→ **GIVEN REQUEST A**: Reproduce the part of the financial filing between "In the first quarter" and "tax beneficial transactions.", inclusive.
→ **GIVEN REQUEST B**: Render this sentence from the financial filing in Spanish: "The Company is not party to any material litigation and is not aware of any pending or threatened litigation that would have a material adverse effect on the Company or its business."

→ **TEXT SECTION**:

—————

The Company's investment policy requires that treasury bills or 
other similar government securities be the primary investment 
vehicle.

Income Tax Expense

In the first quarter of fiscal 1996, $30,000 was recorded as income tax 
expense on a loss before tax of $169,000.  In the first three months of 
fiscal 1997, the Company recorded $240,000 in income tax expense on 
$987,000 in income before tax.  The effective tax rate is based upon 
various annualized estimates including the country location of income 
and associated utilization of net operating loss carry forwards and 
other tax beneficial transactions.  

Liquidity and Capital Resources

At June 30, 1996, the Company had net working capital in excess of $29 
million and approximately $26 million in cash and short-term 
investments.  This, in combination with the company's $1 million line of 
credit (which bears interest at the bank's base rate) and the cash flow 
from operations, are anticipated to be sufficient to meet the Company's 
financial needs through the foreseeable

PART II - OTHER INFORMATION

ITEM 1.  LEGAL PROCEEDINGS.

      The Company is not party to any material litigation and is not 
aware of any pending or threatened litigation that would have a material 
adverse effect on the Company or its business.

ITEM 2.  CHANGES IN SECURITIES.

        (a.)   Effective upon the completion of the Company's IPO, which 
occurred on the closing of the IPO on April 9, 1996, all shares of 
previously issued Series A Preferred Stock converted to Common Stock 
pursuant to the Company's Articles of Incorporation and the March 31, 
1994 Stock Purchase Agreement between the Company and the holders of the 
Series A Preferred Stock.  Contemporaneously with the closing of the 
IPO, the Company filed Amended and Restated Articles of Incorporation 
eliminating the Series A Preferred Stock as a separate class of stock.

—————

(Target position records)
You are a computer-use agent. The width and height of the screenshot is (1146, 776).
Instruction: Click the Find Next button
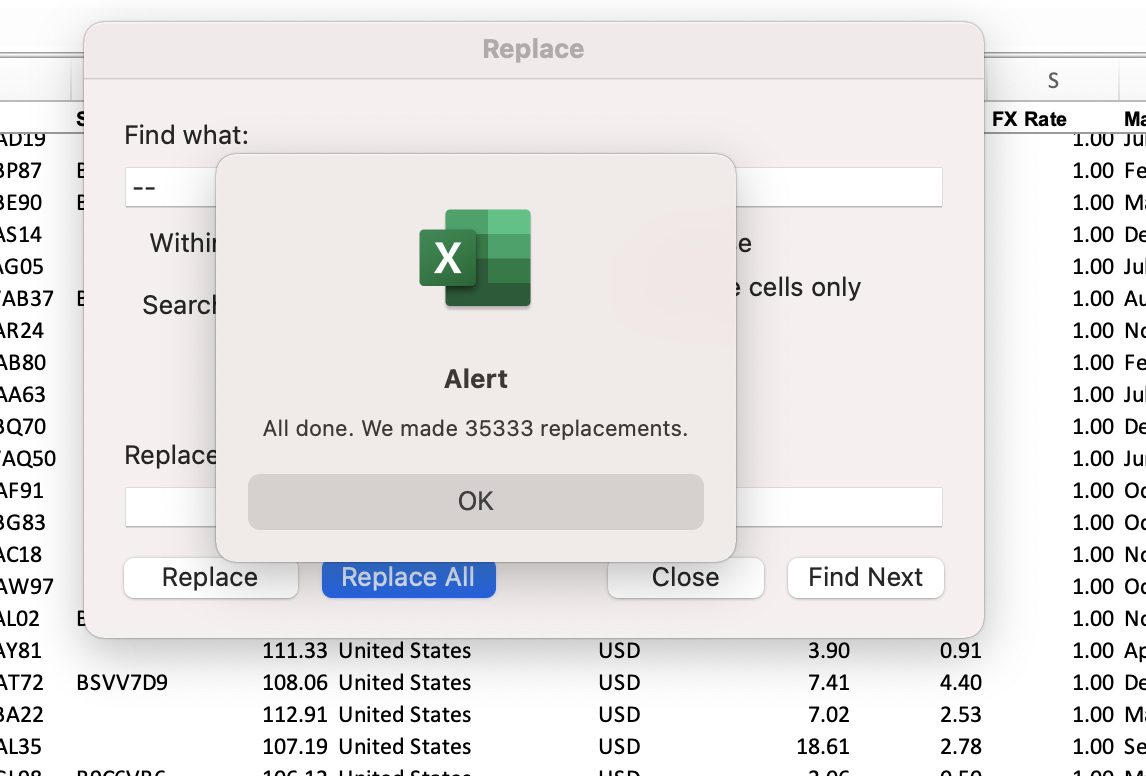coord(865,578)
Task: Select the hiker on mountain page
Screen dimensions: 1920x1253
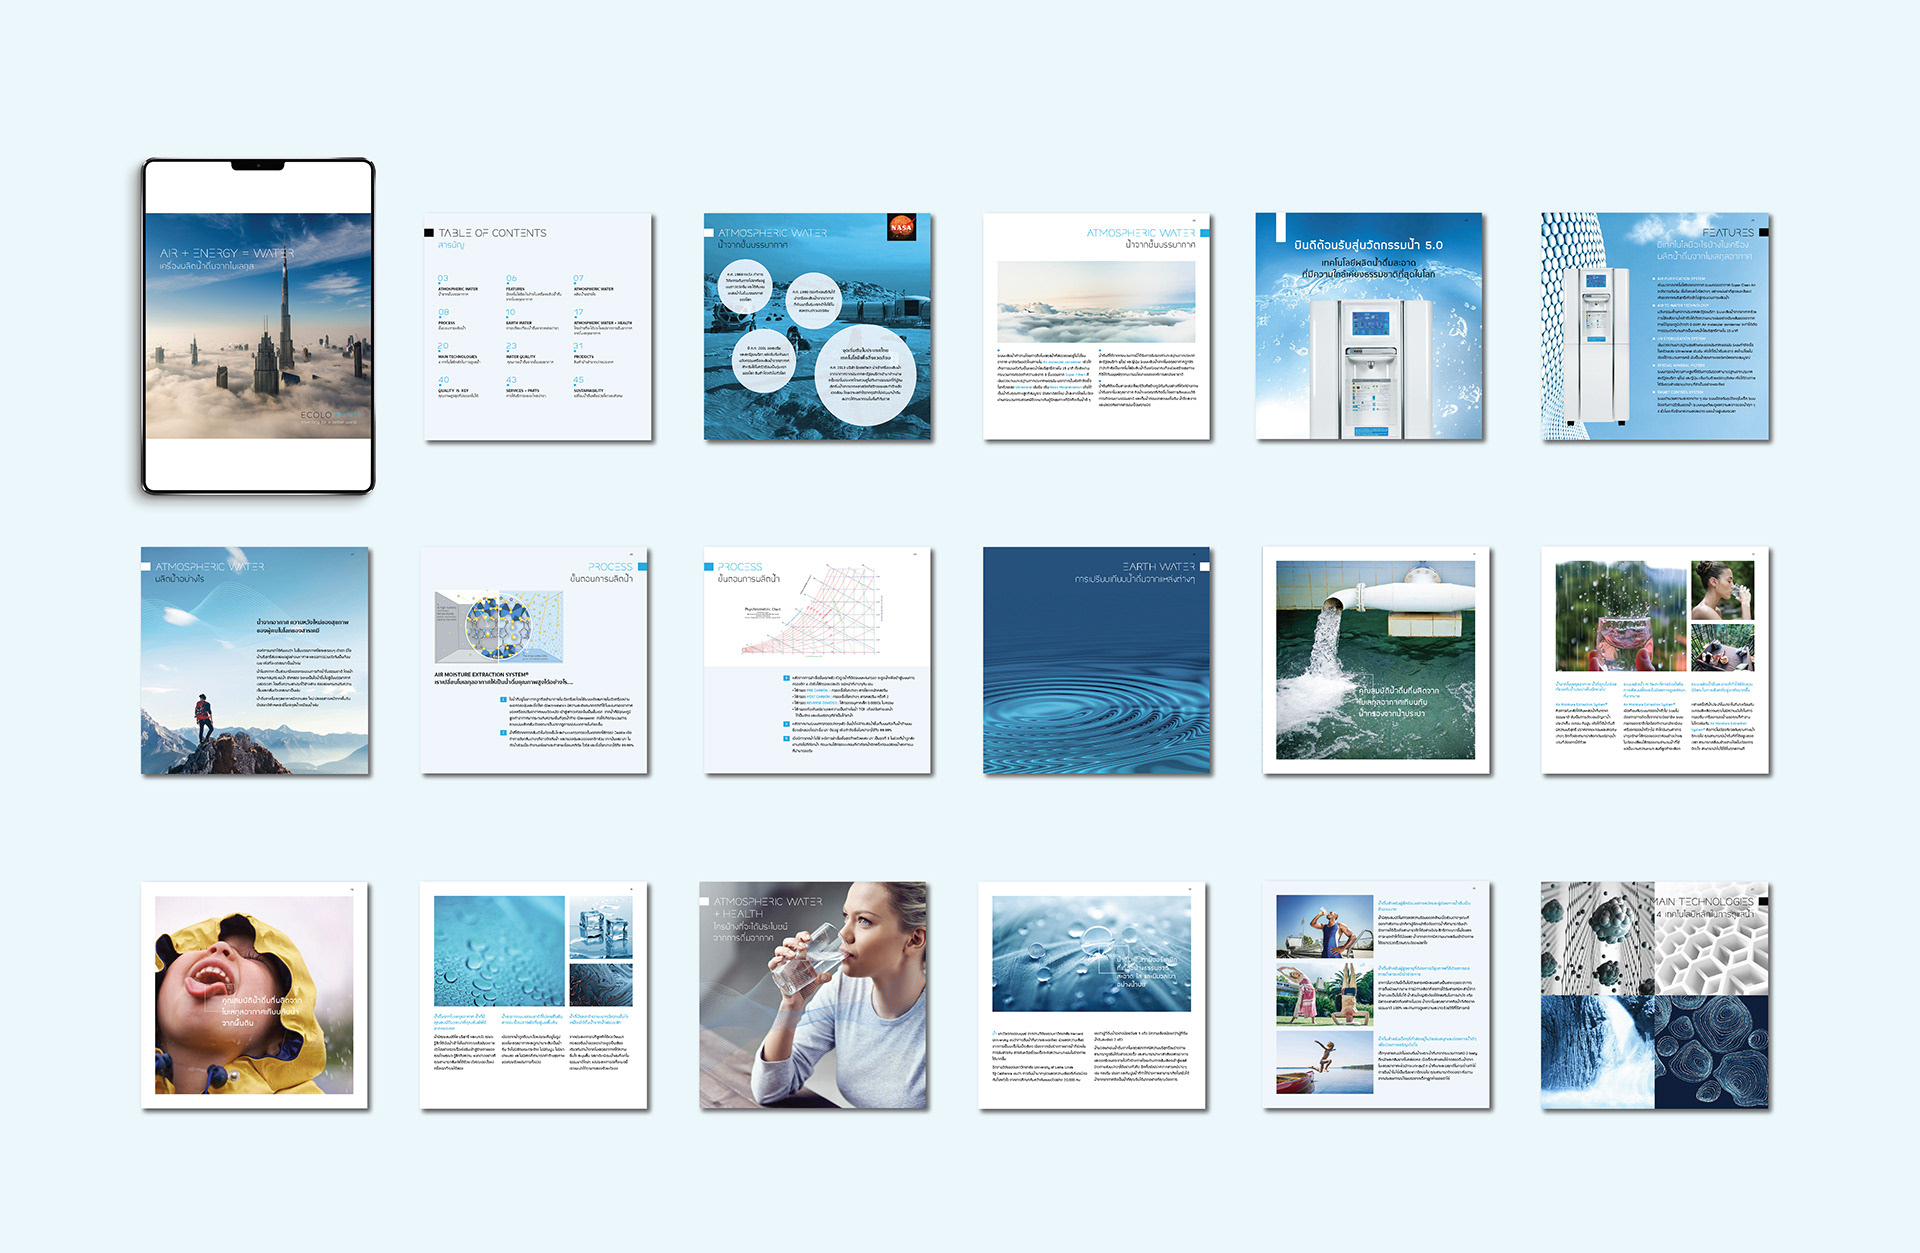Action: [255, 661]
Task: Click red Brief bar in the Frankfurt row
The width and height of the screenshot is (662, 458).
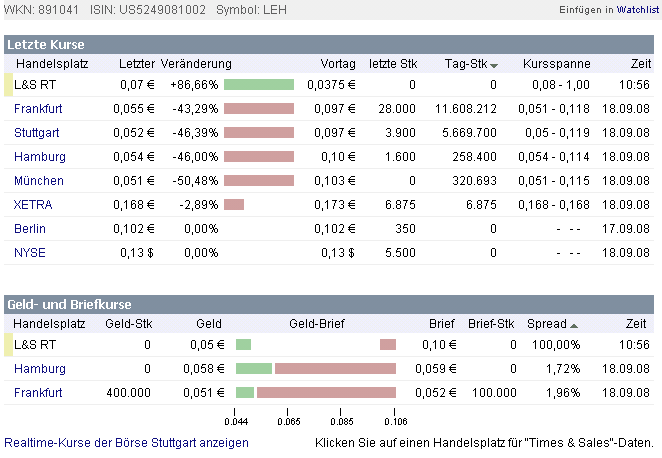Action: click(x=326, y=393)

—————

→ **WORKED SOLUTION A**:
In the first quarter of fiscal 1996, $30,000 was recorded as income tax 
expense on a loss before tax of $169,000.  In the first three months of 
fiscal 1997, the Company recorded $240,000 in income tax expense on 
$987,000 in income before tax.  The effective tax rate is based upon 
various annualized estimates including the country location of income 
and associated utilization of net operating loss carry forwards and 
other tax beneficial transactions.

→ **WORKED SOLUTION B**: La Compañía no es parte en ningún litigio significativo y no tiene conocimiento de ningún litigio pendiente ni de amenaza de litigio alguno que pudiera tener un efecto adverso significativo sobre la Compañía o su negocio.